— Problem requirements —
The answer must consist of every line in the data below that holds the word "link".

(Collected data entries)
**********
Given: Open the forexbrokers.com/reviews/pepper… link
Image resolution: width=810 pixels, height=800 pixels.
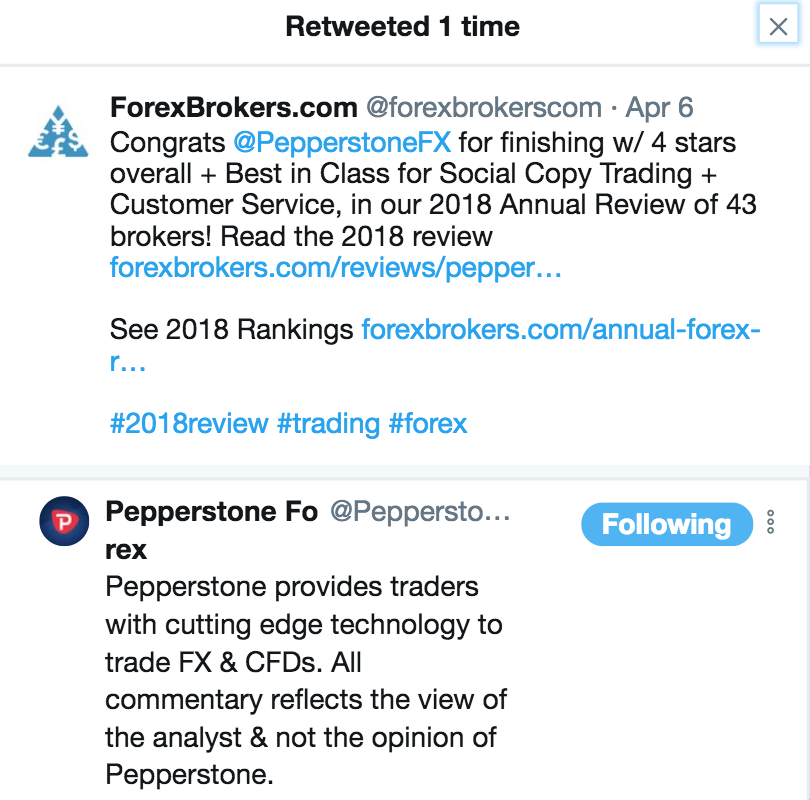Looking at the screenshot, I should point(335,268).
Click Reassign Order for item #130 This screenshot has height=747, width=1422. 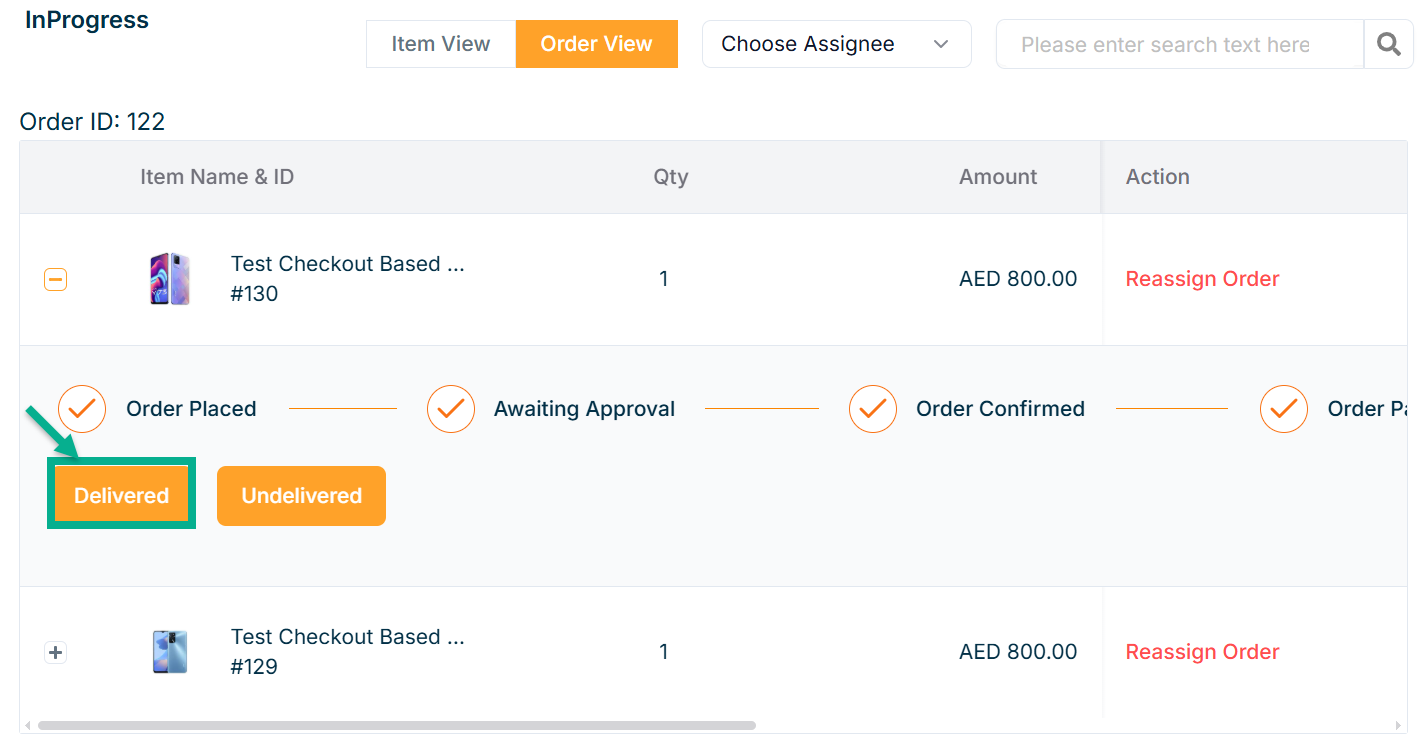coord(1202,279)
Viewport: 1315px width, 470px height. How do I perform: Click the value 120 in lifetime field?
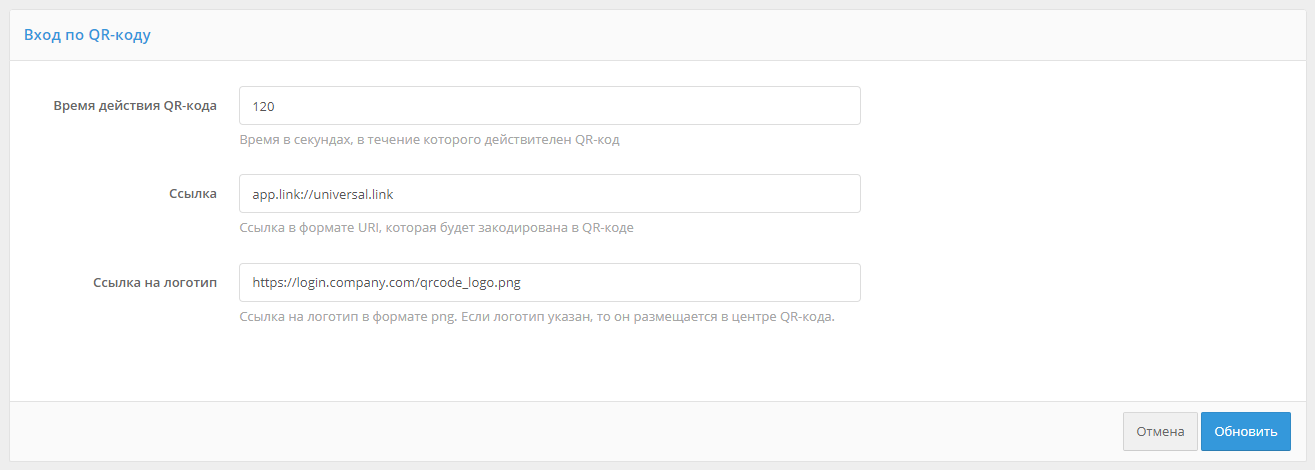pos(264,106)
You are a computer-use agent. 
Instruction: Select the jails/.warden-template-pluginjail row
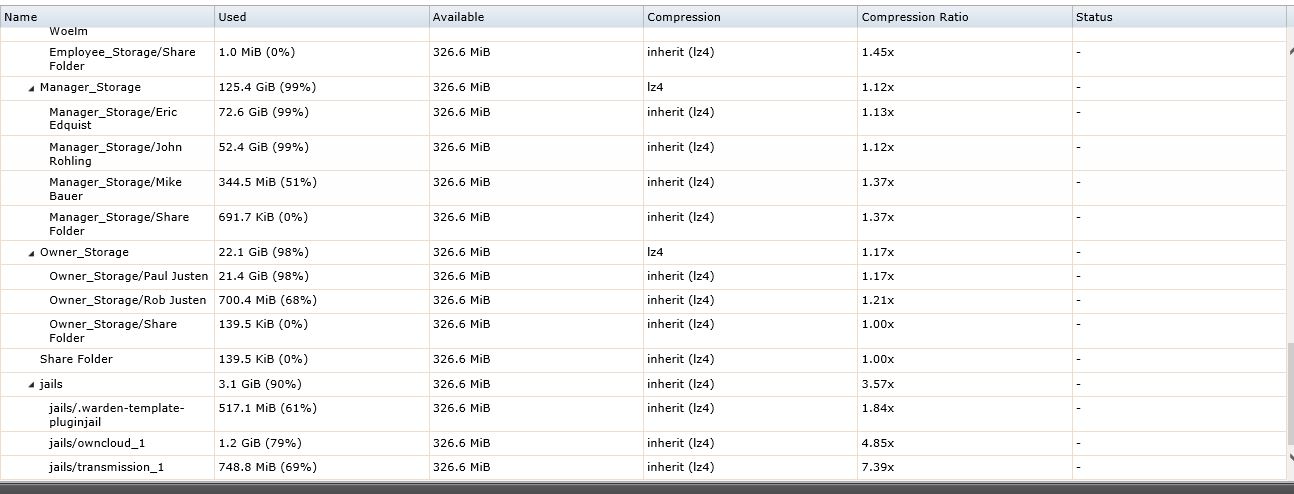pos(642,414)
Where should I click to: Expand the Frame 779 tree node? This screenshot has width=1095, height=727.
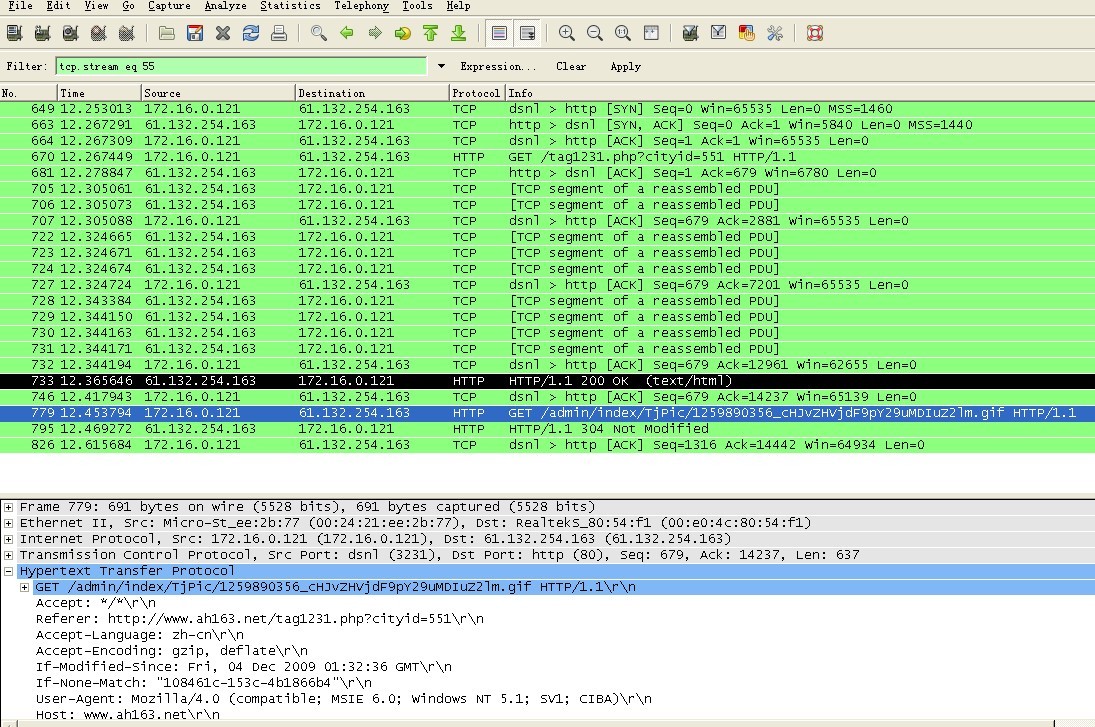pos(9,507)
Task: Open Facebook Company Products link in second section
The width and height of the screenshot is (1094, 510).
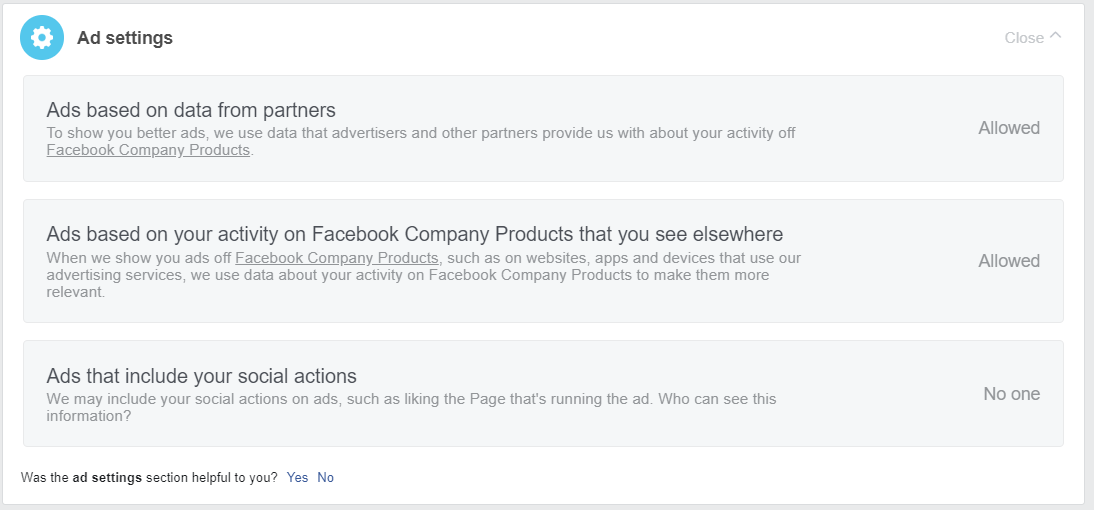Action: tap(337, 258)
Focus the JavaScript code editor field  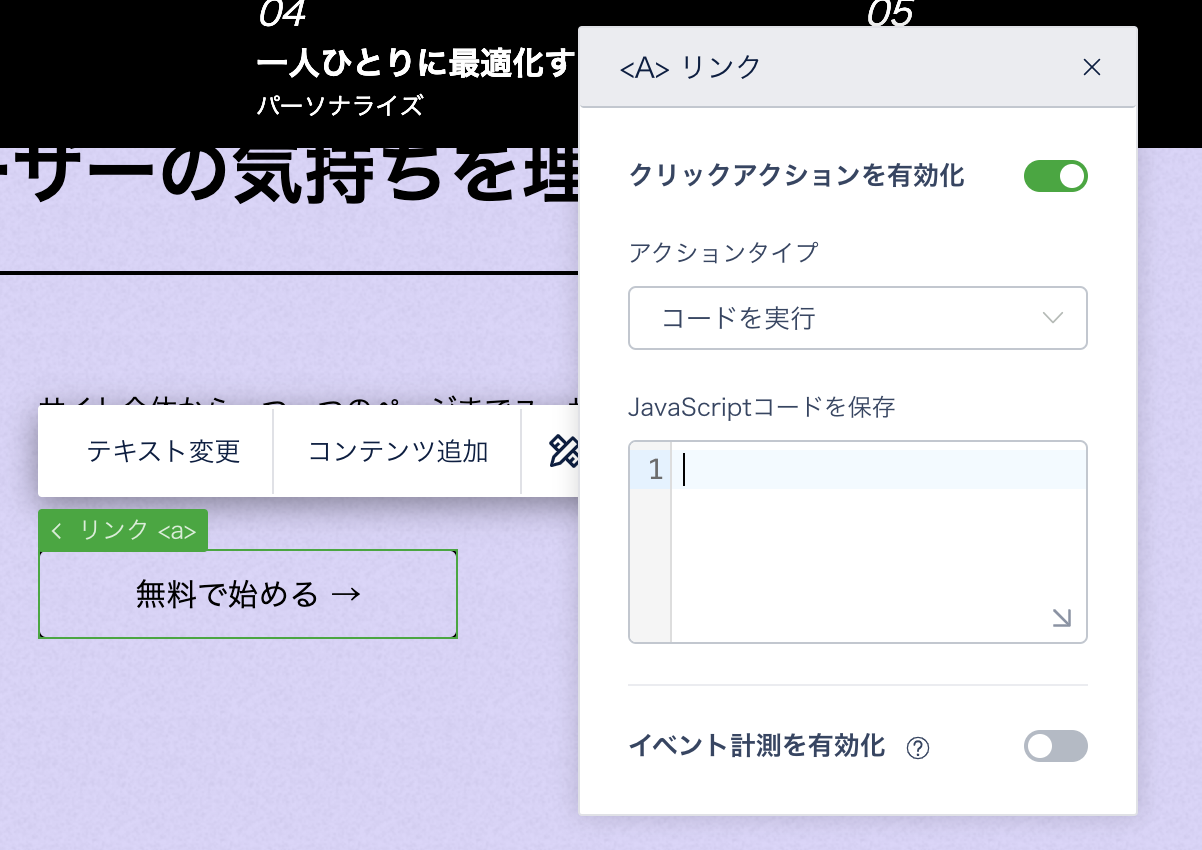coord(877,540)
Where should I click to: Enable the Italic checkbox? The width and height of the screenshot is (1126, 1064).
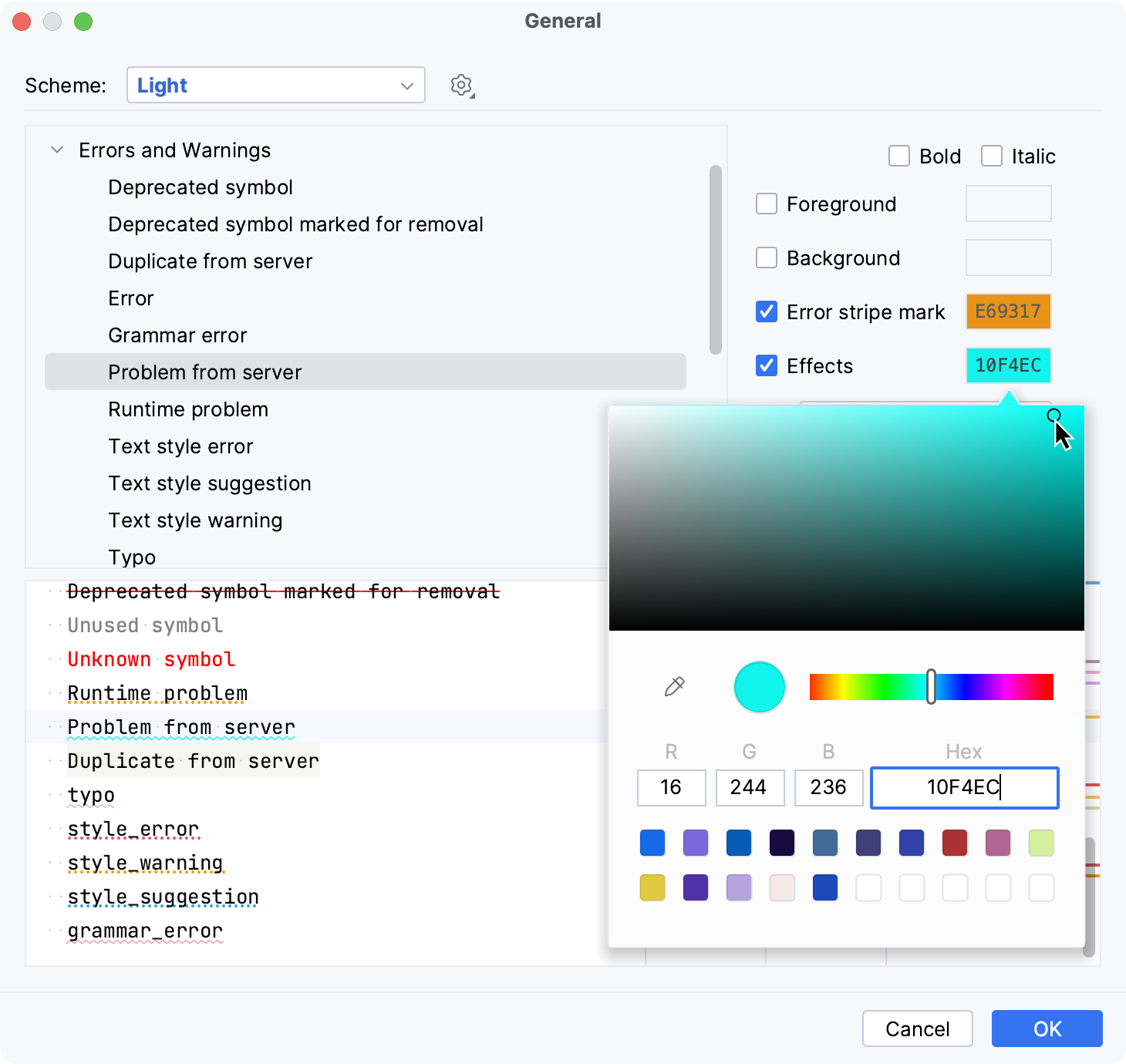pos(991,156)
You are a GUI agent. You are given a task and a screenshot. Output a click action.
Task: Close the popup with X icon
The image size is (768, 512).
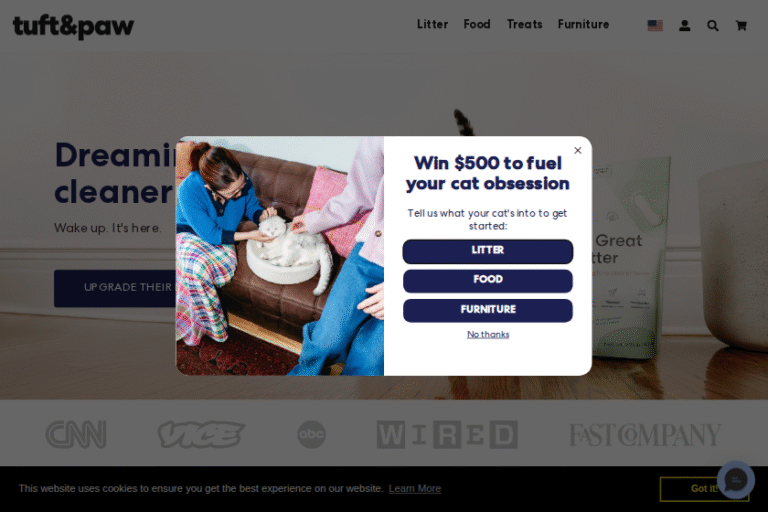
**********
— Result below —
Given: Open the forexbrokers.com/reviews/pepper… link
Task: Open Facebook Company Products link in second section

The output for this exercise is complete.